L’espressione “figlio dell’Uomo”, nel senso più ampio del termine, si riferisce alla “umanità” del Cristo che da essere divino si fa sostanza umana senza perdere le sua divinità. Questa umanità anzi venne ad essere aumentata fino a formare due distinte identità in una sola persona. Quando a Lui viene chiesto dal gran sacerdote se egli fosse il “figlio di Dio”, risponde affermativamente dicendo che egli era “il figlio dell’Uomo” venuto dal cielo, in gloria e potere ed in piena divinità. L’idea di questa duplicità tra il concetto di “figlio di Dio” e ”figlio dell’Uomo” che si manifesta in forma unitaria nel mistero di questa natività viene espressa in forma poetica dal poeta metafisico inglese John Donne in una poesia che fa parte della raccolta chiamata “la Corona”. La chiave per comprendere questo apparente paradosso è racchiusa tutta nei versi “Immensity cloistered in thy dear womb” - “how He/Which fills all place, yet none holds Him” - (Immensità claustrata nel tuo caro ventre - come giace colui che riempie ogni luogo, eppur nessuno lo contiene). La natività che Donne rappresenta assume una forma storica, pochi momenti nel tempo, per un messaggio che è senza tempo ed universale.

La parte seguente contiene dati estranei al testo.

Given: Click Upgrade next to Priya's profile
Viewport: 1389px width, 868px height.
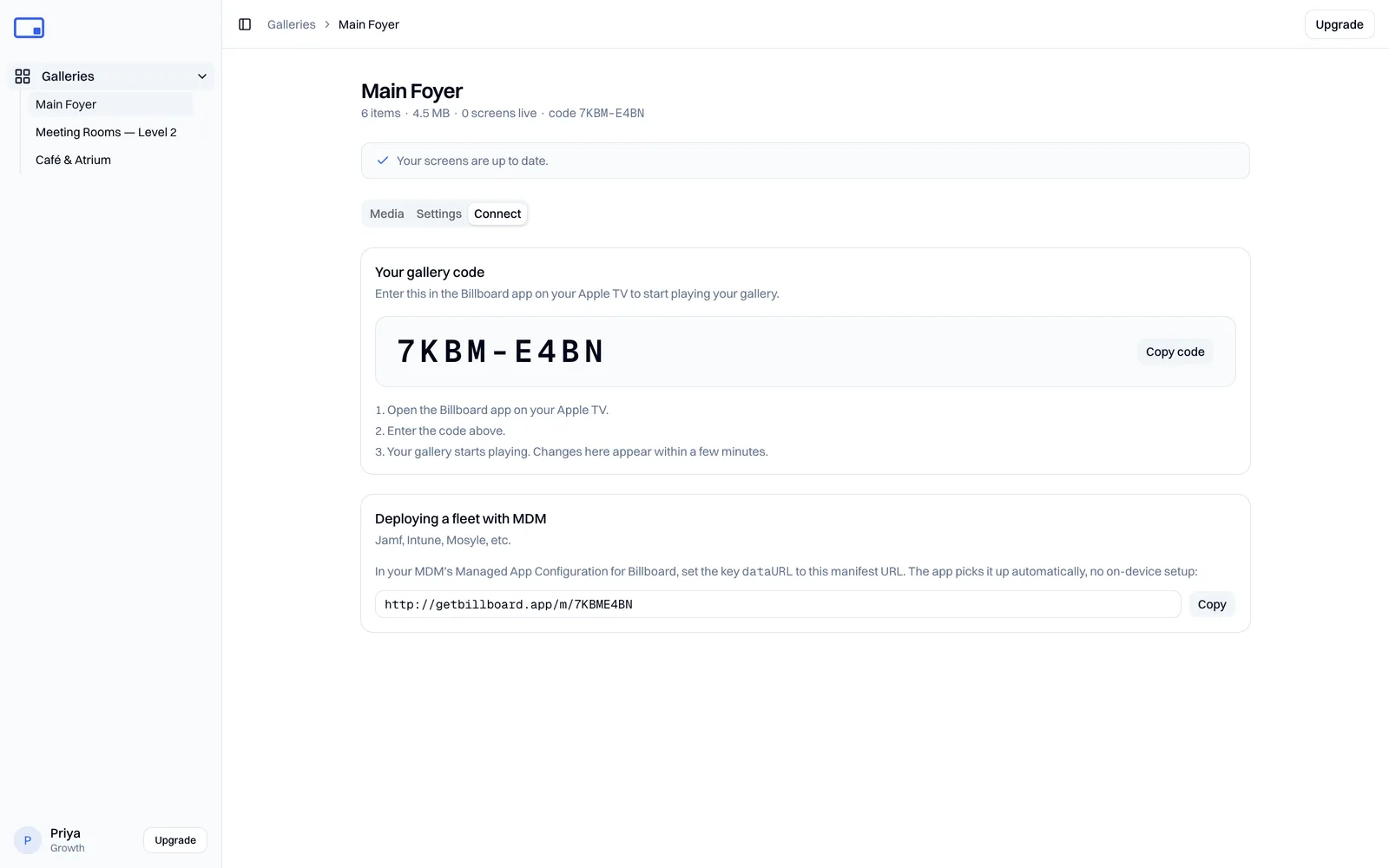Looking at the screenshot, I should 175,840.
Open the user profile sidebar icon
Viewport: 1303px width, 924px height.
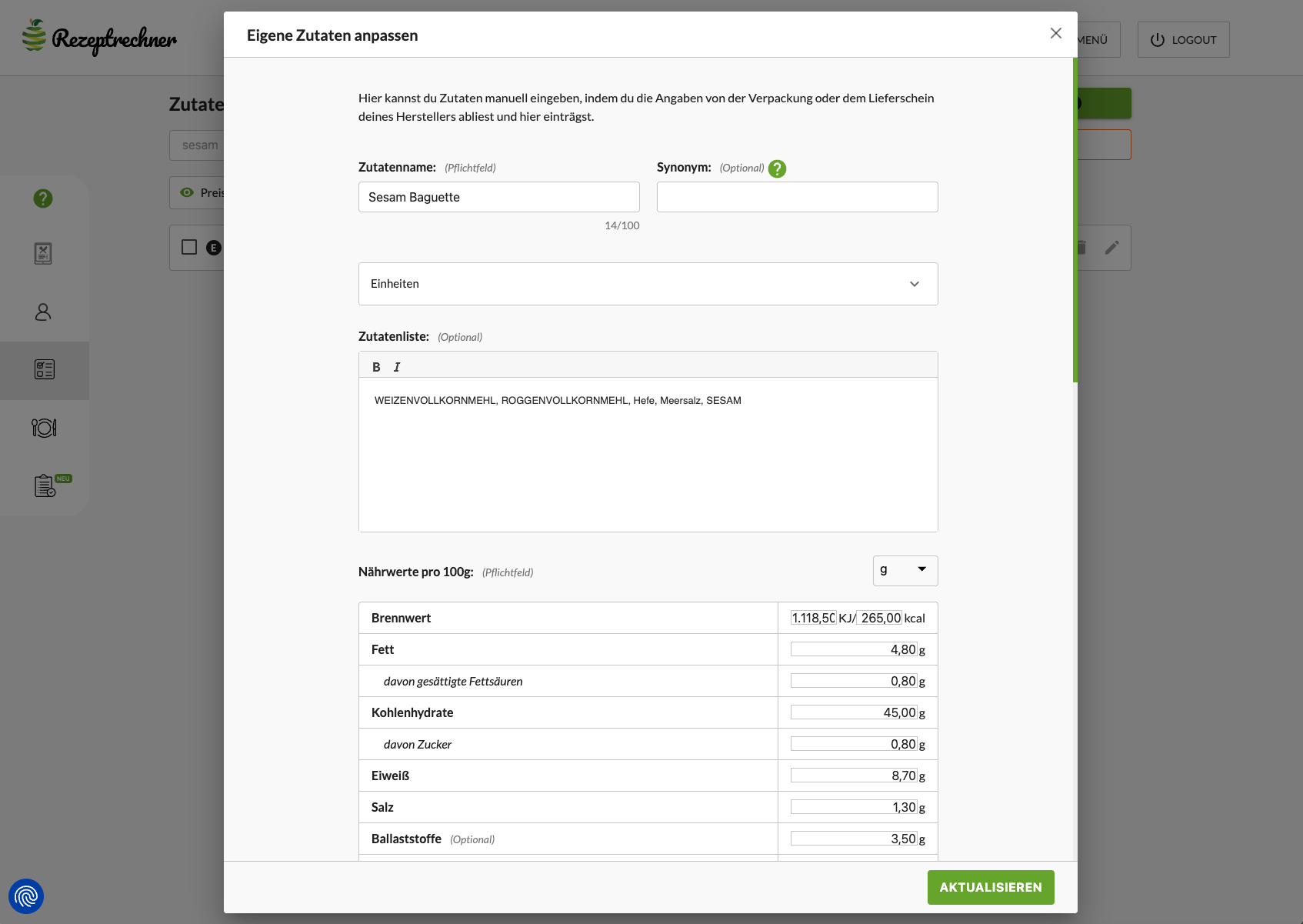[43, 312]
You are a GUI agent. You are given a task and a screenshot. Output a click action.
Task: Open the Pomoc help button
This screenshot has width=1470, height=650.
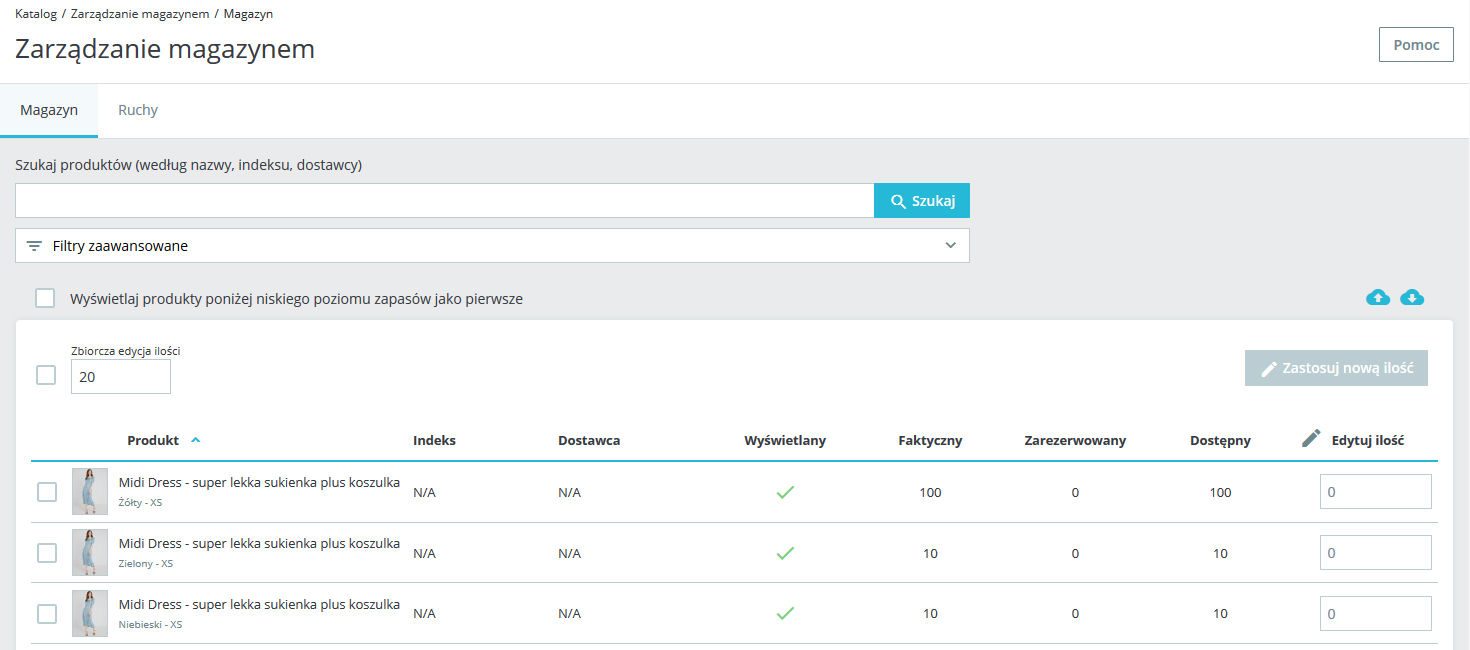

Un paradosso che si muove quindi sia nel tempo che nello spazio. Questa idea, di non facile comprensione, egli ebbe modo di esprimerla nei suoi “Sermons, Easter Sunday”, del 1619, vol. 2, quando così scriveva: “We are all conceived in close Prison; in our Mothers wombs, we are close Prisoners all; when we are borne, we are borne but to the liberty of the house; Prisoners still, though within larger walls; and then all our life is but a going out to the place of Execution, to death.” (Siamo tutti concepiti in una stretta prigione, nel grembo di nostra madre, siamo tutti prigionieri; quando nasciamo ma liberi in casa; eppure prigionieri entro mura più ampie e poi tutta la nostra vita è destinata ad uscire verso la fine”). Donne afferma nella sua poesia che la Natività è un messaggio di scopo e di direzione di cammino per l’intera umanità, una luce sovrannaturale di fede e di grazia ma anche luce di ragione che permette all’umanità di comprendere sia se stessi che il suo Creatore.

Immensity cloistered in thy dear womb,
Now leaves His well-belov’d imprisonment,
There He hath made Himself to His intent
Weak enough, now into the world to come;
But O, for thee, for Him, hath the inn no room?
Yet lay Him in this stall, and from the Orient,
Stars and wise men will travel to prevent
The effect of Herod’s jealous general doom.
Seest thou, my soul, with thy faith’s eyes, how He
Which fills all place, yet none holds Him, doth lie?
Was not His pity towards thee wondrous high,
That would have need to be pitied by thee?
Kiss Him, and with Him into Egypt go,
With His kind mother, who partakes thy woe.

—–

Immensità claustrata nel tuo caro ventre,
ora lascia la sua prigionia tanto amata,
lì ha fatto se stesso intenzionalmente
abbastanza debole per venire, ora, nel nostro mondo;
ma oh, per te, per lui, non ha stanze la locanda?
Eppure posalo in questa stalla, e dall’oriente
stelle e saggi viaggeranno per impedire
l’effetto della gelosa universale condanna di Erode.
Vedi tu, anima mia, con gli occhi della tua fede, come giace colui
che riempie ogni luogo, eppur nessuno lo contiene?
Non fu la sua pietà per te meravigliosamente alta
da aver bisogno di ricevere pietà da te?
Bacialo, e con lui và in Egitto
con la madre gentile, che partecipa del tuo dolore.